Stored data:
* * * * *
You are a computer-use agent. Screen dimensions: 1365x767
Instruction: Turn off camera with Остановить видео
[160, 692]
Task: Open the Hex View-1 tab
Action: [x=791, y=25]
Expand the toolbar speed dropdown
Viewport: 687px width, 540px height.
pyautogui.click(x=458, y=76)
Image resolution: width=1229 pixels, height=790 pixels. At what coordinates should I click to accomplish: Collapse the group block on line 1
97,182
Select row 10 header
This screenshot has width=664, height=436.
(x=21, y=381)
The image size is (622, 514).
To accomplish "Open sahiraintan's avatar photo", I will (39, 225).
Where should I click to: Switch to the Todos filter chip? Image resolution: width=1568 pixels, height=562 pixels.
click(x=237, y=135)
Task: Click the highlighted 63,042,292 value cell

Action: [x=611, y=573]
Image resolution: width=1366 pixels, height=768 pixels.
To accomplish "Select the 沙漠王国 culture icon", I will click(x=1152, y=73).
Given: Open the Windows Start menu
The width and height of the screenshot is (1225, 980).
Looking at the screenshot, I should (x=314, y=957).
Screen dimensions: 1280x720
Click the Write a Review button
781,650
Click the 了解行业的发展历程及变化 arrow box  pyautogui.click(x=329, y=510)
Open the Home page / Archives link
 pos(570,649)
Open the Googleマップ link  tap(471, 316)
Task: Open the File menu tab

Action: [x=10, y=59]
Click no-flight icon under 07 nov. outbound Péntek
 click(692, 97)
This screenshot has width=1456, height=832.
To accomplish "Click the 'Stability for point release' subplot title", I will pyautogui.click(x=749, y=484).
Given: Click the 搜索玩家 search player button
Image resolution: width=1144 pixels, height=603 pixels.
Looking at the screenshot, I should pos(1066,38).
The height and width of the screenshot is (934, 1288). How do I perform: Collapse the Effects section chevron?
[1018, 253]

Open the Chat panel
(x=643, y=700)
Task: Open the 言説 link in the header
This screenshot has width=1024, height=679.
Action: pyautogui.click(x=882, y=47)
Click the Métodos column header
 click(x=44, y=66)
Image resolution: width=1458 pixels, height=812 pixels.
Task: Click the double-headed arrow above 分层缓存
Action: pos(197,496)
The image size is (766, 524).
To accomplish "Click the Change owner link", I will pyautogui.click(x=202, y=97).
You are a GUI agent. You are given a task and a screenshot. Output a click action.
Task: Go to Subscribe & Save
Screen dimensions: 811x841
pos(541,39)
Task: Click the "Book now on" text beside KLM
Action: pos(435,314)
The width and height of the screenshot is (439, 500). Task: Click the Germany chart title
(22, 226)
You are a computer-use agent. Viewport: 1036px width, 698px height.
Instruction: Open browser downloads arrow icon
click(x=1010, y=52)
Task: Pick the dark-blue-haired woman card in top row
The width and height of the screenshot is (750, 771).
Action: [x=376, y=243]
* * * * *
• [What to do]: When a line of the records holds the word "will", copy that line.

• [Solution to this problem]:
To accomplish "Open sahiraintan's avatar photo", I will (39, 225).
To accomplish "Select the 沙漠王国 culture icon", I will click(x=1152, y=73).
To accomplish "Click the 'Stability for point release' subplot title", I will pyautogui.click(x=749, y=484).
To accomplish "Click the Change owner link", I will pyautogui.click(x=202, y=97).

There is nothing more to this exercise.